_Input material_
=-=-=

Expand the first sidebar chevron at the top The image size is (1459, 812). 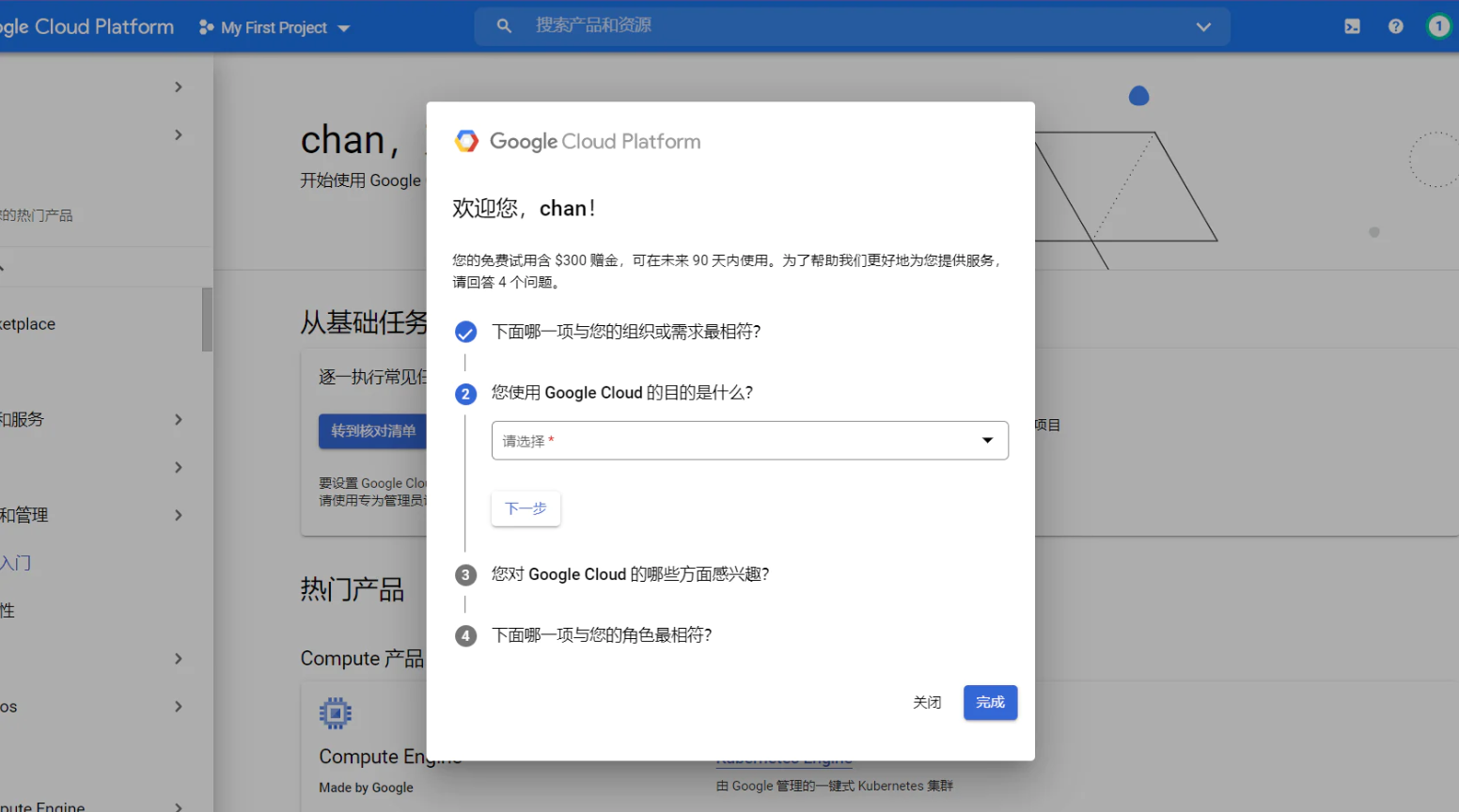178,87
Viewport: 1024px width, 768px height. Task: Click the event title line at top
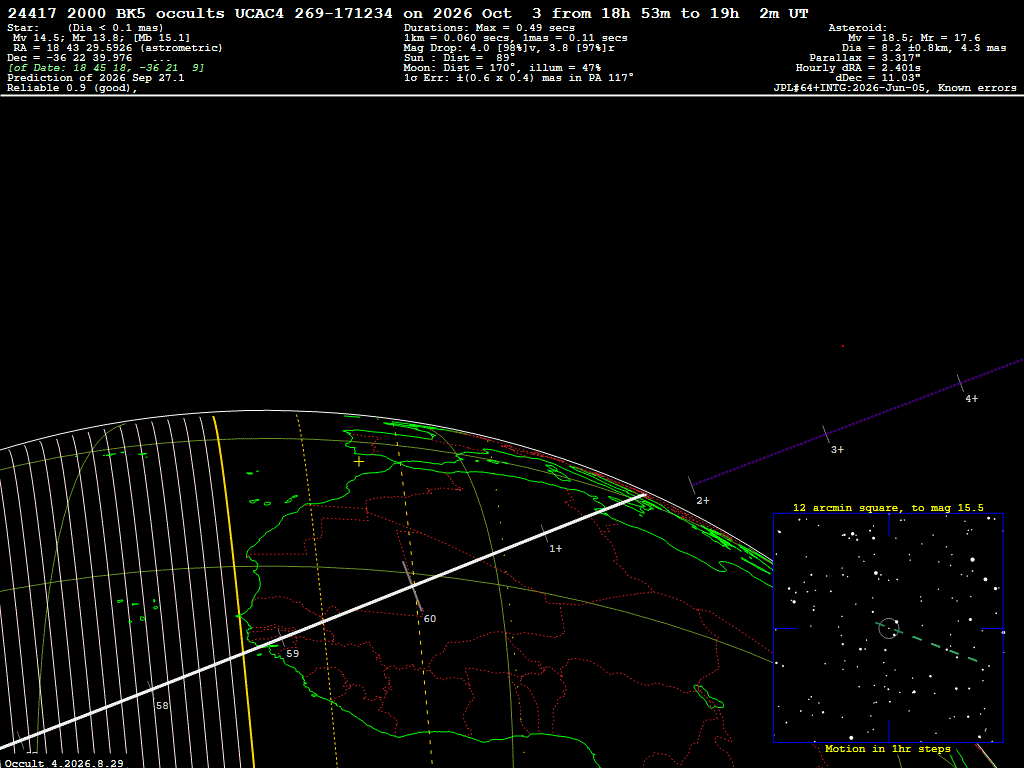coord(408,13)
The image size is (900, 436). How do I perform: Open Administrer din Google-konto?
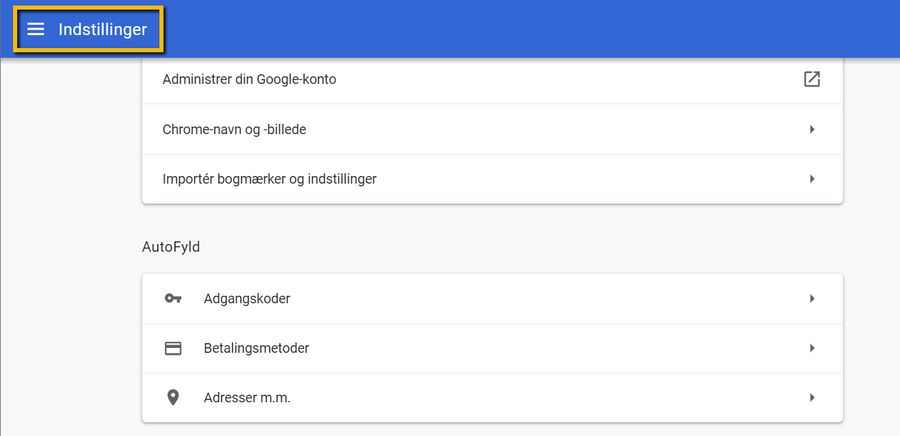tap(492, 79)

=-=-=

_The problem_
With the pictures omitted, print precisely the lines from the one with "Viewport: 1024px width, 768px" to the final line of the records, both included.

_Response_
Viewport: 1024px width, 768px height. Task: Click the event title line at top
coord(408,13)
The image size is (900, 436). How do I perform: Open Administrer din Google-konto?
tap(492, 79)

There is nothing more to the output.